▶ **Document section**:
========
The materials comprised both short melodies and disyllabic words in Mandarin. The speech material consisted of 36 meaningful tonal minimal pairs in Mandarin with rising (tone 2) and falling (tone 4) lexical tones (e.g., yu2 lei2 [鱼雷: ‘torpedo’] vs. yu2 lei4 [鱼类: ‘fish’]). Words were all nouns and differed only in meaning by the direction of the lexical tone on the last syllable. All minimal pairs were matched on lexical frequency (all p-values > .24) as reported in the SUBTLEX-CH database [62]. Stimuli were read out loud at a constant rate by a female native speaker of Mandarin and recorded at a sampling rate of 44.1 kHz. All syllables were time normalized to 500 ms using custom code in PRAAT [63]. No other modifications were done to the pitch contour.

Melodic materials consisted of four melodies (approximately 8 notes in length). Melodies were arranged in a diatonic scale with a total length of 3,000 ms (one quarter note equaled 500 ms). The last quarter note position in the melody always contained an ascending or descending glissando (i.e., analogous to the lexical contour of the critical item in speech). All melodies were synthesized to MIDI flute using FluidSynth sound font ( and custom written code in Supercollider (

Speech stimuli were superimposed on the two last quarter notes positions of a melody (i.e., during the last 1,000 ms) and merged in a single mono signal. Prior to this, both speech and melodic items were normalized in terms of loudness. The materials comprised of congruent and incongruent test items. On congruent items, the direction of the lexical tone matched the direction of the last melodic contour (items with rising speech contour [CR] and items with falling speech contour [CF]). On incongruent items, the direction of pitch in speech diverged from pitch in melody (items with rising speech contour [IR] and items with falling speech contours [IF]).

The complete set of materials comprised a total of 144 items: 72 were congruent (36 CR, 36 CF) and 72 were incongruent (36 IR, 36 IF). In order to prime lexical processing, each trial was preceded by a visual cue on screen: a Mandarin character that corresponded to the word that followed. Table 1 contains an overview of the experimental items and the abbreviations used. Fig 1A contains an example of a stimulus (CR and IR). Example audio stimuli can be found in S1 Audio.

Fig 1. Examples of stimuli and the order of events for each experimental trial.

(A) provides an example of stimuli with a rising lexical tone (CR and IR). Each row contains speech (written out in pinyin) and the music notation. The dashed rectangle highlights the critical item. The arrow above the last syllable indicates the direction of the lexical tone. In (B) the order of events for each trial with time shown in milliseconds (see Procedure below).
========
▶ **Record set**:
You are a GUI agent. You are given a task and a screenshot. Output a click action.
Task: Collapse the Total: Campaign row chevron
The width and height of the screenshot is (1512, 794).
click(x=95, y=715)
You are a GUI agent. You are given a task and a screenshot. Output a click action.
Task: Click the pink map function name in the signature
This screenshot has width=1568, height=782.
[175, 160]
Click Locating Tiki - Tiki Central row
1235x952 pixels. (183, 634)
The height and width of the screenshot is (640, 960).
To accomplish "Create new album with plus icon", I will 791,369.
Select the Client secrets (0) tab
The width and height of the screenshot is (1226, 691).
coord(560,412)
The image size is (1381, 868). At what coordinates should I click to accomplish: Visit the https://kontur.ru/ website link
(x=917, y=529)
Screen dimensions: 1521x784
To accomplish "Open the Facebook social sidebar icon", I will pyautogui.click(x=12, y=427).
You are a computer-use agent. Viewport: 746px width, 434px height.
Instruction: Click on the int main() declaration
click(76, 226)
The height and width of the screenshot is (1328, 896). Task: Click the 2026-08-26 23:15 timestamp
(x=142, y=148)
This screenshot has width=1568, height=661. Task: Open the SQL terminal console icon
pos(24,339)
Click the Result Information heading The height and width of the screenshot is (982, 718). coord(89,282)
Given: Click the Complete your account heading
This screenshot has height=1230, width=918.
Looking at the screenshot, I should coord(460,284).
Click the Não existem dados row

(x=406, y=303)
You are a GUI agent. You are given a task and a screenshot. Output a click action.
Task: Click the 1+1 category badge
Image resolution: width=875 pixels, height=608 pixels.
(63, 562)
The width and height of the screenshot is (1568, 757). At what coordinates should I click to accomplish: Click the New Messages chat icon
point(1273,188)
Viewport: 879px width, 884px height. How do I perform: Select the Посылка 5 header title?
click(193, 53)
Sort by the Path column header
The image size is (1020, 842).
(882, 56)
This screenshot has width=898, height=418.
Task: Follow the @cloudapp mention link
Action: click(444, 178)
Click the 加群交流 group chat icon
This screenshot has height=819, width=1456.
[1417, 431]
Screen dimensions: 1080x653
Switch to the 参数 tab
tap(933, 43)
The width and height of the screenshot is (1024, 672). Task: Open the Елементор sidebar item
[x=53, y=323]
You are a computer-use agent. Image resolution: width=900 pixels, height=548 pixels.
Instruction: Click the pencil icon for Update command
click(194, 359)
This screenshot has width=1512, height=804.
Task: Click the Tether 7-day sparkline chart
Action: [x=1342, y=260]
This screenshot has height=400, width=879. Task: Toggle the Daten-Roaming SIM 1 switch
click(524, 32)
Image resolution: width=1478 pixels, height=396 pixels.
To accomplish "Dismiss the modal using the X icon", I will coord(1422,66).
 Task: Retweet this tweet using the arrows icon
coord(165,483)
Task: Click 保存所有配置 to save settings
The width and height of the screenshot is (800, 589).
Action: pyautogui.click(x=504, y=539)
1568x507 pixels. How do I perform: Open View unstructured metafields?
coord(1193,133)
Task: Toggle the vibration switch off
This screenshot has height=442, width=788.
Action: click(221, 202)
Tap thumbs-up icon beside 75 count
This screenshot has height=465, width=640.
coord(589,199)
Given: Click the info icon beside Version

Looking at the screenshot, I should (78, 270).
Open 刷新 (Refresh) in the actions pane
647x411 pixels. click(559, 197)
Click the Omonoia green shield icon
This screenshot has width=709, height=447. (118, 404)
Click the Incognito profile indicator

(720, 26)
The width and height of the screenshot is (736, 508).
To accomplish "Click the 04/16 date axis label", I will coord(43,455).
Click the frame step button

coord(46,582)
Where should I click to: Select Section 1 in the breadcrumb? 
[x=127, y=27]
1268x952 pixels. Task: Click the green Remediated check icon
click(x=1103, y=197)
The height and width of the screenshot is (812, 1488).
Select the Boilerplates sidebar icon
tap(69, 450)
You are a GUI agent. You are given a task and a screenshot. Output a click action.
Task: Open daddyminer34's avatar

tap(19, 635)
========
▶ **Short task 1**:
From the materials description, reproduce the passage starting with "Fig 1. Examples" and going on through "(see Procedure below).".
▶ **Short task 2**:
Based on the materials description, say whether each statement agrees with it, answering yes or no and quoting the deciding words: (a) every syllable was time normalized to 500 ms; (b) the melodies were synthesized to MIDI piano; (c) the full set held 144 items, half of them incongruent.

▶ **Worked solution 1**:
Fig 1. Examples of stimuli and the order of events for each experimental trial.

(A) provides an example of stimuli with a rising lexical tone (CR and IR). Each row contains speech (written out in pinyin) and the music notation. The dashed rectangle highlights the critical item. The arrow above the last syllable indicates the direction of the lexical tone. In (B) the order of events for each trial with time shown in milliseconds (see Procedure below).

▶ **Worked solution 2**:
(a) Yes: "All syllables were time normalized to 500 ms using custom code in PRAAT"
(b) No: "All melodies were synthesized to MIDI flute"
(c) Yes: "The complete set of materials comprised a total of 144 items: 72 were congruent (36 CR, 36 CF) and 72 were incongruent (36 IR, 36 IF)"